Harold was a realist and while Root had no doubt that he wanted to believe Sameen was alive somewhere, somehow... the evidence just wasn't bearing out to agree. The team had chased the slimmest of leads for weeks without finding so much as a spark from which to kindle hope and Root knew, as they all did at this point, that they were doing little more than chasing ghosts.
John had given up weeks earlier. The loss of a colleague was a much more common experience for him than for the rest of them. He wasn't the type to harbor hope; he simply mourned and accepted the change. That he was still willing to placate Root enough to follow her lead, though, was appreciated. She understood it was his way of grieving - honoring Sameen's memory by acknowledging that if anyone could have survived that situation, it was she.
Harold was practical in a different way, though. He was used to working with statistical improbabilities and forcing good outcomes despite overwhelming odds. One -in-a-million-chances were real chances to him, so long as the conditions were favorable or at least manipulable. He had not only supported Root's searching, he had encouraged it. 'If Ms. Shaw is alive, then I have no doubt you will find her,' he had said one night after the first promising trail had run cold. Root was sure he had meant every word at the time, but as the weeks turned into months and Root still hadn't found her, Harold's ever analytical brain had begun to reassess the odds. For him, Sameen's chances of survival had dropped to such a small percentage, they were more rational to dismiss than to nourish.
Harold was ready to grieve and move on.
Root could understand his decision even if she couldn't accept it; weak faith had always been Harold's greatest flaw and the one for which she most pitied him. She had hoped he would someday come to understand how it prevented him from seeing the divine or that hope could never truly be gone while a question still remained, but it did not seem as though today would be that day.
She looked up and watched him carefully, allowing the moment to stretch into an uncomfortable silence. While she would not chastise him for his weakness, she would make damn sure he knew she recognized it for what it was. With a practiced smile slowly widening across her face, Root let him know he would receive no support or comfort from her. He was free to give up on Sameen if that was what he wished, but Root was still willing to chase her ghost for as long as she could. It wasn't like Root needed his help anyway and she wasn't really even sure she wanted it, not if he could lose faith in Sameen so easily, that was.

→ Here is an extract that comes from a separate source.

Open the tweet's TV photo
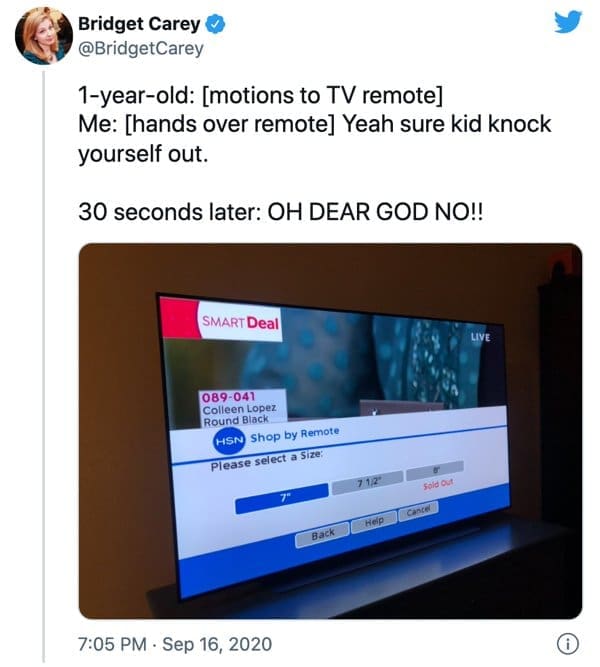This screenshot has width=600, height=667. click(x=330, y=431)
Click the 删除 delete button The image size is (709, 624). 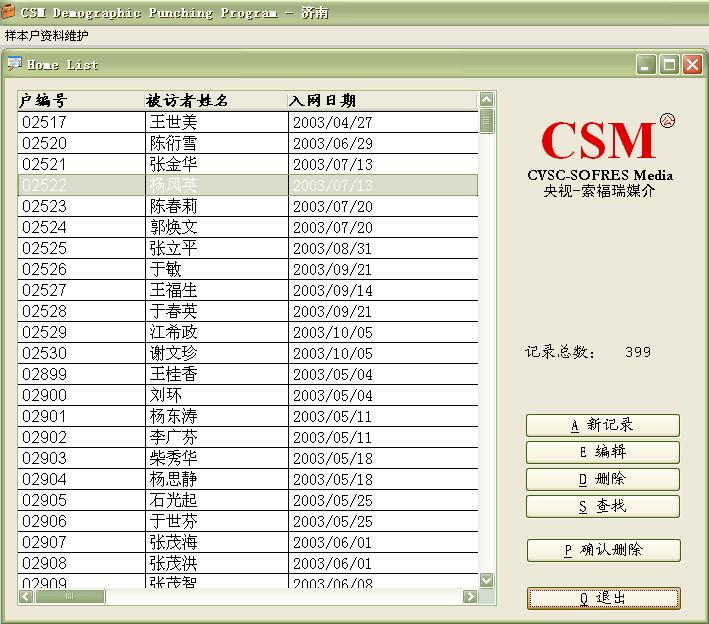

Harold started to fidget under the weight of her gaze. He swallowed shallowly and nodded as if he understood her silent admonition and then, with a sad smile, turned away and reached for Bear's lead.
"It's alright," he said as the dog let out a quiet whine. Reaching down, Harold scratched Bear's ear with a gentle, calming motion and clipped the lead to his collar. "I know you wonder why Ms. Shaw hasn't returned with us and I wish there was some way I could provide you with an answer, but I'm afraid I simply do not have one."
His eyes remained steadfastly on Bear's, but Root could feel the weight of them beginning to press even on her.
"One of the things we've grown most accustomed to since we began this enterprise is gaining a sense of closure after each event," he continued. "We are presented with a number and know something is about to happen. The Machine gifts us with the opportunity to effect the outcome of those events and I fear we may have grown jaded to the notion of just how rare an opportunity that is - not just the chance to bring positive change into the world, but to simply know what happened. Too often lives blink into and out of existence without any obvious effect on the larger world around them or without anyone even seeming to notice they existed at all. They are simply irrelevant to the Big Picture society would paint for us.
'But what binds our little band together - what bound Ms. Shaw to us as well - is our common rejection of that notion. We do not believe that a life - any life - is irrelevant. We choose to notice. We choose to see the value in every individual the world would otherwise ignore. And we pay a very high price for that, I'm afraid, because it means that we alone are there to share that life and bear witness to its unique beauty. We know, perhaps better than anyone, that a single life can matter so very much to so many and I have come to see carrying that knowledge as a terrible privilege. If it wasn't, then the pain of their loss wouldn't be as excruciating or the memories of their life as sweet once gone."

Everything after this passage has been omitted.